I had the opportunity to participate in the fourth annual Upper Savannah Care Services' Dishing It Out. The fundraiser was Oct. 19 at the Arts Center of Greenwood.
I decorated two plates for Dishing It Out and was happy with the end results. The plates were among more than about 125 on display and bid on via silent auction. All bids started at $20.
The last two years, I talked with Dishing It Out organizer Joel Smart for a preview story about the event and Upper Savannah Care Services, which provides assistance to those affected by AIDS and HIV.
It was during the first interview Smart said he would like someone from the Index-Journal to decorate a plate. I told him I'd consider doing one.
When this year's Dishing It Out was rolling around, Smart stopped by the newsroom to drop off information about the event. I talked with him again and told him I would decorate a plate. I even offered to do two.
We walked out to his car and he handed me two of the most interesting brown/red/burnt sienna plates I have ever seen. During the interview, he told me people spray the plates to make them the color they want.
So, following his suggestion, I ran to the store and bought Kilz, the spray variety. It took several coats of white to cover the original color of the plate.
The Kilz also gave the plate a rather rough texture, which I liked.
I had come up with more than a handful of ideas for my plates and found it tough to narrow them down to two. I showed the sketches to family, friends and colleagues. In the end, I listened to their advice for one of the plates. For the other, I went with my initial gut feeling.
So, with pencil in hand and the sketches alongside the plate, I started.
I made a couple of swipes with the pencil. I took out an eraser and rubbed over the pencil. It worked, but there remained an ever-so-slight mark. It kind of reminded me of an old Disney animation when you could see the hand drawn lines on the finished film.

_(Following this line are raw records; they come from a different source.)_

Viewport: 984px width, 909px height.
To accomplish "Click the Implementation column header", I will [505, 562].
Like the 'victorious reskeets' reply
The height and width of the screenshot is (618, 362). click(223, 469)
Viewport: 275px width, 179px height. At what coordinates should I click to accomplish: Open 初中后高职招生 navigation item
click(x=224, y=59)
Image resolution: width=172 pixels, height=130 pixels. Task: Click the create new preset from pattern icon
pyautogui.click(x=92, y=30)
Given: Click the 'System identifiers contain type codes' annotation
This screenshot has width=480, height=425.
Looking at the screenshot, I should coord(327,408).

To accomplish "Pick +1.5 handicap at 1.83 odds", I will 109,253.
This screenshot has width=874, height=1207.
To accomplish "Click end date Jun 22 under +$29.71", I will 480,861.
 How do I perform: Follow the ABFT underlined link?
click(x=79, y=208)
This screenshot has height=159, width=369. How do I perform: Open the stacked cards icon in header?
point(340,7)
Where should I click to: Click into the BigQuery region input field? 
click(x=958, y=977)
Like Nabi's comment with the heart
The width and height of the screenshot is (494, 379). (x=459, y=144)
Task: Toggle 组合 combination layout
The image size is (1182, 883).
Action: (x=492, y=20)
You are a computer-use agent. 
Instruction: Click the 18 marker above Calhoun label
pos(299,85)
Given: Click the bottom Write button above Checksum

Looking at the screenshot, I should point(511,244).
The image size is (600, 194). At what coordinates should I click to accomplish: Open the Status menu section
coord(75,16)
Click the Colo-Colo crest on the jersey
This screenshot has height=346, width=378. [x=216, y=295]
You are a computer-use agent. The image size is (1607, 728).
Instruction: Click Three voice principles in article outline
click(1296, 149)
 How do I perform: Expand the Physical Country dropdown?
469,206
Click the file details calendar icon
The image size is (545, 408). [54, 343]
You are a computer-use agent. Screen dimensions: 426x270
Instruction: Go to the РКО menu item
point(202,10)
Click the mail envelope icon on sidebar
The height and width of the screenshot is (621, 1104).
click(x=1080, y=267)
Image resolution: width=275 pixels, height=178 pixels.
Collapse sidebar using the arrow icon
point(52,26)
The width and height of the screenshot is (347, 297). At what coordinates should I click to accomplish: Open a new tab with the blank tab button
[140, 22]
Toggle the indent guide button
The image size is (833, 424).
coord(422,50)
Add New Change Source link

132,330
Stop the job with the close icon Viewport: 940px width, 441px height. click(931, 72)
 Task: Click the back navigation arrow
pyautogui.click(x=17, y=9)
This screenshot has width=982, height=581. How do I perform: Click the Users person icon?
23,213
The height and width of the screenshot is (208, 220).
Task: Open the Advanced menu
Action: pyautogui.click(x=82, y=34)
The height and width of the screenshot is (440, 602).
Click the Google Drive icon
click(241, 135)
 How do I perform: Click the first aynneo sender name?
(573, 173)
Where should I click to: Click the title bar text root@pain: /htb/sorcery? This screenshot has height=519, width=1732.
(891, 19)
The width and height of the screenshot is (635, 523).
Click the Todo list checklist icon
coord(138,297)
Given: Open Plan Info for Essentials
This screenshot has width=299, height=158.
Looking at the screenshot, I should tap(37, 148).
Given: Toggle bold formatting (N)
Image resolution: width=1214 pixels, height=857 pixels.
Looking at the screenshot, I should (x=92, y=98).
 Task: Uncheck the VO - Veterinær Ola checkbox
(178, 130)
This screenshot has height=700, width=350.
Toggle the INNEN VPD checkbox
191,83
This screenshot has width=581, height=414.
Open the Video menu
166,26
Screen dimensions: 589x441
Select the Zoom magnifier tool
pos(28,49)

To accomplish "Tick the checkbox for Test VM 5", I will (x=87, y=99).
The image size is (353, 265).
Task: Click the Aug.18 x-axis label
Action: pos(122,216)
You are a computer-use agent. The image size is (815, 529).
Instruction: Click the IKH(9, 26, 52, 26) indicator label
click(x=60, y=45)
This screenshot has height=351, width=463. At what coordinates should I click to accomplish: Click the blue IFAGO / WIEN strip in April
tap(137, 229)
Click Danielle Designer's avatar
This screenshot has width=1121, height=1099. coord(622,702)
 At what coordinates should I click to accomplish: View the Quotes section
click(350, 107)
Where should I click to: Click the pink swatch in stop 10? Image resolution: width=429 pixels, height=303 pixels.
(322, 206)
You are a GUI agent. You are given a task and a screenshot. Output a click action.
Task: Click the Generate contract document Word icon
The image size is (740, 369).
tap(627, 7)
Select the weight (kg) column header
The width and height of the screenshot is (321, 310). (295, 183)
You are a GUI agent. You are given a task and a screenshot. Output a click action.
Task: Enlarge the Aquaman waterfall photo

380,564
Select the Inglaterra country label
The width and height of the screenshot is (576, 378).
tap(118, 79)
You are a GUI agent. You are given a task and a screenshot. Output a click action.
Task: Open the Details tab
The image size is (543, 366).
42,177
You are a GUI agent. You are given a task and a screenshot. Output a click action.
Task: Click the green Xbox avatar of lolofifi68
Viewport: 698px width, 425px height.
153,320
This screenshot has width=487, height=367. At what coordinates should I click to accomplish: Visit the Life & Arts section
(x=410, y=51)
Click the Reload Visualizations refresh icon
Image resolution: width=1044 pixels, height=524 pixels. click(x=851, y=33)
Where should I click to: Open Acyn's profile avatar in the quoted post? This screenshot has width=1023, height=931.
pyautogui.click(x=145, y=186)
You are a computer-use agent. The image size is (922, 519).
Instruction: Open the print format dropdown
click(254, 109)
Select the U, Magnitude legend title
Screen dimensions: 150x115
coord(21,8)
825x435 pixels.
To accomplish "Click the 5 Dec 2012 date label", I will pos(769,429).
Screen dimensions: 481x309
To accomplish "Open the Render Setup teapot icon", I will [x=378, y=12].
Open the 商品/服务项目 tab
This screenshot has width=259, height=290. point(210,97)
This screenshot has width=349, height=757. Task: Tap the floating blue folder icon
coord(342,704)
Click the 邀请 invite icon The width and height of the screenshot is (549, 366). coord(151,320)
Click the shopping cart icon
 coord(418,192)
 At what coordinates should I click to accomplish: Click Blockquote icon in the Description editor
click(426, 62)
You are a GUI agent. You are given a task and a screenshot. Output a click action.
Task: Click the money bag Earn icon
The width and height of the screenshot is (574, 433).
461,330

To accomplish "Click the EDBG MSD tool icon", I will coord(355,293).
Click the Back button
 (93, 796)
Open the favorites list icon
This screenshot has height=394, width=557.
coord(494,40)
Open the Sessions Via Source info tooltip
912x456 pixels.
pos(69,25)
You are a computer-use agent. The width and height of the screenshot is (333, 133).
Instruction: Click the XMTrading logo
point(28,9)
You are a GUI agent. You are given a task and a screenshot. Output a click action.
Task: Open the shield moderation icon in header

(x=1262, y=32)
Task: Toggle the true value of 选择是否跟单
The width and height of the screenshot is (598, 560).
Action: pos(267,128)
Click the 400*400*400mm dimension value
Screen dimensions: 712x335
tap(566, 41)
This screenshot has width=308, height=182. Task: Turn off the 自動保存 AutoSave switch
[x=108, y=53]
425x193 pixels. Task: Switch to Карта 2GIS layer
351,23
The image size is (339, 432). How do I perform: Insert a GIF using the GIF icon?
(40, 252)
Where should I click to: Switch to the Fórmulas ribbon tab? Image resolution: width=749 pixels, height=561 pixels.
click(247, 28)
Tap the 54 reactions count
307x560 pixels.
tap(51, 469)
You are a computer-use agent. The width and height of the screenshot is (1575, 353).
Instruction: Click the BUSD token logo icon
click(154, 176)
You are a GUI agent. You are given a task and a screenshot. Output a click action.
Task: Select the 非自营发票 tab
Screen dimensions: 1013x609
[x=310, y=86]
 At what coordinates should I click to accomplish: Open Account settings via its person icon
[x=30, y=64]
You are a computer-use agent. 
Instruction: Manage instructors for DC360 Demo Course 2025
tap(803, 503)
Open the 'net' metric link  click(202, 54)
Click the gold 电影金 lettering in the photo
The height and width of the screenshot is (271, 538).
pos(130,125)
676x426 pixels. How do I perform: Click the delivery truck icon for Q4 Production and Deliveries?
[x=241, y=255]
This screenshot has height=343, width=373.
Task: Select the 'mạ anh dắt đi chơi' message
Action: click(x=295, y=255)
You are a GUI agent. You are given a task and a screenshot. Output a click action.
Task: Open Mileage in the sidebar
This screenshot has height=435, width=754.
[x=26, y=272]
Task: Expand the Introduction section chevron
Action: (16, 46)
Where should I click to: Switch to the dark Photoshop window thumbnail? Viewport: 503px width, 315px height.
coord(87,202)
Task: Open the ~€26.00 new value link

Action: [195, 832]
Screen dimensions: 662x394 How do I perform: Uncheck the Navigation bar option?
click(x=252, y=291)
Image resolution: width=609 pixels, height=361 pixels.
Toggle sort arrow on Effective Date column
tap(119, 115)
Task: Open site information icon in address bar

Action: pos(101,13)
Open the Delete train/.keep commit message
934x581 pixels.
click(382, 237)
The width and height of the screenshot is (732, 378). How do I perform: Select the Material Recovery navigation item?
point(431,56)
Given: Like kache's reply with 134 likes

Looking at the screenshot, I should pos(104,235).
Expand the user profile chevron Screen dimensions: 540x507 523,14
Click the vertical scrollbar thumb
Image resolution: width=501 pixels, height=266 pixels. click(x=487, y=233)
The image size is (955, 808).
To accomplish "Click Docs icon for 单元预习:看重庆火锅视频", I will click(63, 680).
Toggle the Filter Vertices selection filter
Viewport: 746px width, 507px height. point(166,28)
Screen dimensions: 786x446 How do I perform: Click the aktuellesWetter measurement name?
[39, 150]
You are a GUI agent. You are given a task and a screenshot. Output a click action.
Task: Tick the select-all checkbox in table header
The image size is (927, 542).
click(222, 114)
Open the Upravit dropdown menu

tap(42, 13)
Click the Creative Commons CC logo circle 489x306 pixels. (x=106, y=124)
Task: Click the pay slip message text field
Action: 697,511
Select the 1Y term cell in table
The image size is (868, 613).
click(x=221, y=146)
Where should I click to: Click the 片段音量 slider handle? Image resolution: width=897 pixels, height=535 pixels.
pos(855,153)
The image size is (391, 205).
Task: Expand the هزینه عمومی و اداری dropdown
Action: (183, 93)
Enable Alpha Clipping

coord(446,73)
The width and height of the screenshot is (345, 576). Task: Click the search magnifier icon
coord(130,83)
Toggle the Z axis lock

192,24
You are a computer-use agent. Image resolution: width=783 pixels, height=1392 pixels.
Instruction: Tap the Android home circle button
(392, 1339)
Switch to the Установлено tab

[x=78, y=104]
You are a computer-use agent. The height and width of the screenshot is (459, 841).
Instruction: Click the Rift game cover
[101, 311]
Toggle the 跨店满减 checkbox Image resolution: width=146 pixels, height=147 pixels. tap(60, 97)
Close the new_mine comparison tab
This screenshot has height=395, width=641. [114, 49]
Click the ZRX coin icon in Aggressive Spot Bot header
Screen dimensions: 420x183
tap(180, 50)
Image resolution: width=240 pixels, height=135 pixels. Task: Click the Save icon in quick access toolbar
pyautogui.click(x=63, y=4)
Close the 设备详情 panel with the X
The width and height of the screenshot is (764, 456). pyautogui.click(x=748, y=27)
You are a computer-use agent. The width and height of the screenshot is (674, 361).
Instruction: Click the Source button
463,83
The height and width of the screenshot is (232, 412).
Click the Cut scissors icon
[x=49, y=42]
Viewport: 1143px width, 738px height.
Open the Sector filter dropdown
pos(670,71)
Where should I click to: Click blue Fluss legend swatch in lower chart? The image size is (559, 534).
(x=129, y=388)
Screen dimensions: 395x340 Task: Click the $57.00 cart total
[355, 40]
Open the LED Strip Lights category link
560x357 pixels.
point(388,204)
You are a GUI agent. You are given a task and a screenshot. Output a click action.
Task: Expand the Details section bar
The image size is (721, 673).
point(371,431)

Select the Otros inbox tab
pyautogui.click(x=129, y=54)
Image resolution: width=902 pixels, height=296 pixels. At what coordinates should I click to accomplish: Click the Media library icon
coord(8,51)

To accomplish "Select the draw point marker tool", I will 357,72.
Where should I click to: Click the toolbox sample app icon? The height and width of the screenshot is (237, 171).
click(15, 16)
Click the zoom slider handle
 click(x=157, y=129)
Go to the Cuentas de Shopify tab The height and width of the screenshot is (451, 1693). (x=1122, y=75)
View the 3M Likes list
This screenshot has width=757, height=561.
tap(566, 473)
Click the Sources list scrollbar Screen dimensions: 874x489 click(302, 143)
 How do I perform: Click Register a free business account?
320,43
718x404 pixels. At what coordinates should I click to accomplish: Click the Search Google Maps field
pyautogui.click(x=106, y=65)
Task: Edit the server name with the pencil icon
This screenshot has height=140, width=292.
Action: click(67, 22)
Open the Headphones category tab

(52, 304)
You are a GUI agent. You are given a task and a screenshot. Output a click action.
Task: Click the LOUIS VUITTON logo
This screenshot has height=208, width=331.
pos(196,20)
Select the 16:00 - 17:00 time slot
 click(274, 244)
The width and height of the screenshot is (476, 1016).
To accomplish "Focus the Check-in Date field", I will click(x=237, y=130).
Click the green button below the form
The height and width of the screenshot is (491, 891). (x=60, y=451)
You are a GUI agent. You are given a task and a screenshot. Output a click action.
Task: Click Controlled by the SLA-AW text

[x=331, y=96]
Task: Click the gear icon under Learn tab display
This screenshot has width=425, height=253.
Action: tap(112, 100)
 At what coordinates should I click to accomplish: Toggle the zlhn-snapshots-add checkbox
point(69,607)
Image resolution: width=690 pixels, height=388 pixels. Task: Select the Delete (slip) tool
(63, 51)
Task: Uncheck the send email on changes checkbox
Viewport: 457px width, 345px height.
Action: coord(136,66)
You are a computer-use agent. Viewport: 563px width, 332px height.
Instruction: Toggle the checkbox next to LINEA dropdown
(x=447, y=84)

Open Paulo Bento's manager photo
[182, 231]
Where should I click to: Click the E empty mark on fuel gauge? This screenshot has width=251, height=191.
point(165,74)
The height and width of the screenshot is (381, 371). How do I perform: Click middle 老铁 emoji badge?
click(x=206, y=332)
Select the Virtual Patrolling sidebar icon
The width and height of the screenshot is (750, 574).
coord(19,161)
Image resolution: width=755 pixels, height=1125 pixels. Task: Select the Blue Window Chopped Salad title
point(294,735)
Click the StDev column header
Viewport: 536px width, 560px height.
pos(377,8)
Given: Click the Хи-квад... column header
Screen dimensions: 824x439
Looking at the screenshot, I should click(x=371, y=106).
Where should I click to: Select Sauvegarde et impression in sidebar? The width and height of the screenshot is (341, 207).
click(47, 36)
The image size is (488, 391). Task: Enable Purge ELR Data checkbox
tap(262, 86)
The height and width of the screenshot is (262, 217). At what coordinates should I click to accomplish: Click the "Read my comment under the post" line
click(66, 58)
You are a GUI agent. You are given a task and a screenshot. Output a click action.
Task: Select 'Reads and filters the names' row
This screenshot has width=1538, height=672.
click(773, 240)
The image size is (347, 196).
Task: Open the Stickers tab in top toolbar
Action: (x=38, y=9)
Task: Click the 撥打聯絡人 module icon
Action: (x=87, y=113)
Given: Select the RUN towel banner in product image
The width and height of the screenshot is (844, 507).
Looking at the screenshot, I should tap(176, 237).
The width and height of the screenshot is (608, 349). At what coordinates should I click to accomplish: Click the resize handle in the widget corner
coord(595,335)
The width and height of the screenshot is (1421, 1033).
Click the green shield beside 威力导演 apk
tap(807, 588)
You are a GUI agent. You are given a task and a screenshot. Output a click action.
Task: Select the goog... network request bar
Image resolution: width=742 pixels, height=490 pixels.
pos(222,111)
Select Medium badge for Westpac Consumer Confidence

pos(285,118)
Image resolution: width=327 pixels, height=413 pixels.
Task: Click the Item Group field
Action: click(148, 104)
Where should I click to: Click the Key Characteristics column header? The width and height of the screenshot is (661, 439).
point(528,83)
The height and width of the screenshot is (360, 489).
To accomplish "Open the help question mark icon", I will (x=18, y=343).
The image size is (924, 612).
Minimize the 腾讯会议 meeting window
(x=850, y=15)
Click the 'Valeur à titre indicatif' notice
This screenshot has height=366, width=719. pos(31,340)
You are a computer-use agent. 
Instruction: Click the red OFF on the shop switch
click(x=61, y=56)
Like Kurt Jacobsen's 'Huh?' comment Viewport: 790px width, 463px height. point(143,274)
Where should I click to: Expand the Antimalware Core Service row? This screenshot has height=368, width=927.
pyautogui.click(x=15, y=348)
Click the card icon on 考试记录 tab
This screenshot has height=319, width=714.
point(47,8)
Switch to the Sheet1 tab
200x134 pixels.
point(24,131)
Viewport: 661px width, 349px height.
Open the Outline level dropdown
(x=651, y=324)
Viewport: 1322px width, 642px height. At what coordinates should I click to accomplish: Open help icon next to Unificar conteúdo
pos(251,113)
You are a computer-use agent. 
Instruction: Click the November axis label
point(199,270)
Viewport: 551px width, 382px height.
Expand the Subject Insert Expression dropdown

I chose to do my plates with Sharpie markers. I liked the bright colors and how they showed up well against the white of the plate. Because of the roughness of the Kilz, the tips of the markers did get a little torn up. I also ran into some trouble with the markers on color coverage a couple of times.
But working through those problems was just part of the learning process. Things did go better with the second plate.
When I took my plates to Two Old Bags, which was the holding area until the auction, there were some great looking dishes already there. There was a plate painted to look like Frankenstein, complete with bolts stuck to the plate stand. One plate had a painting of a covered bridge. Another had a pirate's trove of treasures.
This year's Dishing It Out was interesting to watch everything play out. Except for a few exceptional decorated plates, most of the bid sheets didn't have a single bid on them. People walked around and around and would work their way back to their favorite plate, trying to be as sly as possible. Sometimes, it was a glance over the shoulder for a peek at the sheet. Other times, someone else would go look at the plate - and the bid sheet - and report back to the person who really wanted it.
When Smart announced the bidding would close in 15 minutes, a more frantic dance was done around the Arts Center. People would scramble to put bids down on the plates they wanted to take home. Once they were done making their bids, they'd start the dance again, this time checking to see if they were outbid. If they were, another bid was placed. And so it went until Smart counted down the seconds to the end of the auction.
There were a lot of plates. All of us want-to-be-artists were in some pretty impressive company with the likes of well-known artists from the Greenwood area that included Jesse Nance, Colleen Tebo, Gene Shirley, the Smith sisters from Two Old Bags, and the late Skip Shelton.
One of my plates got a bid and it did go home with someone. That plate looked like it was a snow globe with a snowman and falling snow. I hope the plate will brighten someone's holiday season.
The other dish didn't get a bid. That's OK because plates that didn't get bids were made available at a discounted price. Thankfully, someone took pity on my plate that looked like a cartoon golf ball.
I would have loved to help raise more money for Upper Savannah Care Service, but both my plates did sell, which means they did their job by providing funds to the nonprofit to help our community.